I morsi della dialettica
Dal fronte mediorientale, altre danze della dialettica. Dapprima il popolo ha spodestato il despota che da trent’anni lo opprimeva. Ma le forze per quest’impresa non vennero solo dai morsi della fame, come opinavano i soliti materialisti della “base economica”, o dalle magie della rete, come declamavano i dinoccolati semiotici postmoderni, ma anche e forse principalmente dall’energia accumulata in ottant’anni di opposizione dai Fratelli musulmani. Fu un bel vedere, allora, insediarsi un presidente della Fratellanza, dal nome Morsi, ma non di fame, bensì di libertà. La libertà che i Fratelli portarono, però, se liberò dal giogo subalterno di una geopolitica ormai indebolita e screditata, (il bel discorso di Obama al Cairo non fu un proclama a gratis!), si rovesciò ben presto nella minaccia della possibile tirannia di una norma avvertita come troppo costrittiva rispetto ai dolci frutti che, sotto il tallone del despota, il processo economico assicurava ai pochi e faceva intravvedere ai molti. Insomma, la (maldestra) pretesa della Fratellanza, non tanto e non solo di imporre barbe e chador, ma di irreggimentare lo “sfrenato movimento” dei locali animal spirits, si rivelò impopolare, e come un automata delle forze produttive l’esercito tornò allora a dare le carte. Giù Morsi, e di nuovo parola al popolo. Adesso gli egiziani sono, se non all’ultimo, certo di fronte al bivio decisivo: dare corso alla smisuratezza crematistica che, nuova subalternità, inserisca il paese nell’attuale equilibrio mondiale di capitalismo assoluto, (el Baradei è lì pronto a rendere i suoi servigi), oppure scegliere la misura della comunità, che metta la produzione al servizio di una effettiva autonomia politica. Che Allah li illumini.
Eurogatti
A Karlsruhe, la Corte Costituzionale tedesca processa la BCE, cioè la legittimità, dal punto di vista del diritto costituzionale tedesco, del bazooka salva-Stati escogitato da Mario Draghi per ricacciare indietro le orde affamate di speculatori che minacciano il precario equilibrio monetario europeo.
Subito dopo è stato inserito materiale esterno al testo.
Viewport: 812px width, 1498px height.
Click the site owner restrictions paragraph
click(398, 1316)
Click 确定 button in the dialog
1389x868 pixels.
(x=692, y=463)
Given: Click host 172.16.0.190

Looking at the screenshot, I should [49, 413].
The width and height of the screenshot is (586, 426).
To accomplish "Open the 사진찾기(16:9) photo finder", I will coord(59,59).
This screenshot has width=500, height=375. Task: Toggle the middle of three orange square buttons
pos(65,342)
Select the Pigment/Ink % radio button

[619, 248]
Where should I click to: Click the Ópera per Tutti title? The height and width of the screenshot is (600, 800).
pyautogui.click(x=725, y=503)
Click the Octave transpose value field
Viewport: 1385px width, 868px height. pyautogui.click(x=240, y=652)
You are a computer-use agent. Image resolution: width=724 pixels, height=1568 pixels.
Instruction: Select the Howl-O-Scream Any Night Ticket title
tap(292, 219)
Da un lato, si parano i deontologisti puri, per i quali la questione è di principio, e non può essere invocato a discolpa del banchiere centrale il fatto che l’arma di cui si è dotato ha ottenuto il risultato di vanificare i tentativi di affossare gli Stati indebitati. Dall’altro, si schierano i consequenzialisti, che si richiamano proprio all’efficacia pratica di quello strumento, e invitano a mettere in secondo piano il “dover essere”. Per la gioia dei professori universitari di etica applicata, la realtà si presenta insomma travestita dei panni di un esemplare dibattito morale. Qualcosa che solo in Germania, paese di Martin Lutero e di Immanuel Kant, si poteva vedere. Ma a guardar bene, questo processo ha qualcosa della stregoneria, come quelli che nel Medioevo si intentavano ai gatti, ritenuti incarnazione di Satana. Qui, il gatto è l’euro, e la virtù è la verginità monetarista della BCE, insidiata dalle arti diaboliche del machiavellico governatore italiano. L’attuale stolidità politica tedesca arriva a questo, da rendere simpatico un banchiere rotto ad ogni marchingegno utile a salvaguardare le compatibilità del capitalismo assoluto, fosse anche l’abolizione delle pensioni, lui che ne gode una di dodici mila euro, anzi, di dodici mila eurogatti satanici al mese.
Omeomorfismi
In questo inizio di millennio, la dialettica appare sempre più scatenata nella sarabanda delle sue inversioni. Si considerino i seguenti eventi: a Tunisi, tre ragazze del movimento internazionale delle femens, si denudano il seno davanti al Ministero della Giustizia, per protestare contro la detenzione di Amina, una giovane tunisina che le ha eroicamente precedute in quella stessa pratica; a Istanbul, turchi di ogni età, sesso e professione protestano, tra bandiere rosse tornate a garrire al vento e getti di idranti e lacrimogeni polizieschi, a difesa di un parco di seicento alberi, minacciato di distruzione per far posto ad un megacentro commerciale e ad una nuova moschea; a Francoforte, manifestanti, ai quali i pavidi media italiani non dedicano la minima attenzione, protestano davanti alla sede della BCE contro quel “pilota automatico”, evocato da Mario Draghi, che esautora i governi e rende l’economia una forza perfettamente aliena. Come direbbero i pedanti cultori dell’intelletto astratto, è la linea dei diritti che avanza, manifestandosi per “equivalenti omeomorfi” nei differenti contesti storici e geografici: diritti civili, ecologici, sociali. Ma queste “passioni” della mente sociale rischiano di imbozzolarsi nella loro soggettività se non si collegano alle profondità della struttura. La coscienza del parco a Instabul è nata quando Erdogan ha promosso l’uso massiccio delle carte di credito, e il seno nudo di Amina è il vettore del flusso di merci che preme per riversarsi nei cunicoli stretti della società tunisina. È irritante doverlo ricordare, ma la lingua dei diritti è parlata alla perfezione dal capitalismo assoluto. A modo suo, Erdogan sembra averlo capito, ma non è certo giustapponendo la moschea al centro commerciale che sfuggirà, da un lato, all’avversione del ceto medio “modernizzato” da lui stesso promosso, dall’altro, alle richieste sempre più stringenti di quel capitalismo che egli si illude di ricondurre alla ragion politica del Corano. Sono questi leader incapaci di sintesi dialettiche che rendono “invisibili” lotte come quelle dei ragazzi di Francoforte, relegate così ad una spontaneità che non turba la perfezione olimpica dell’oderna religione della merce.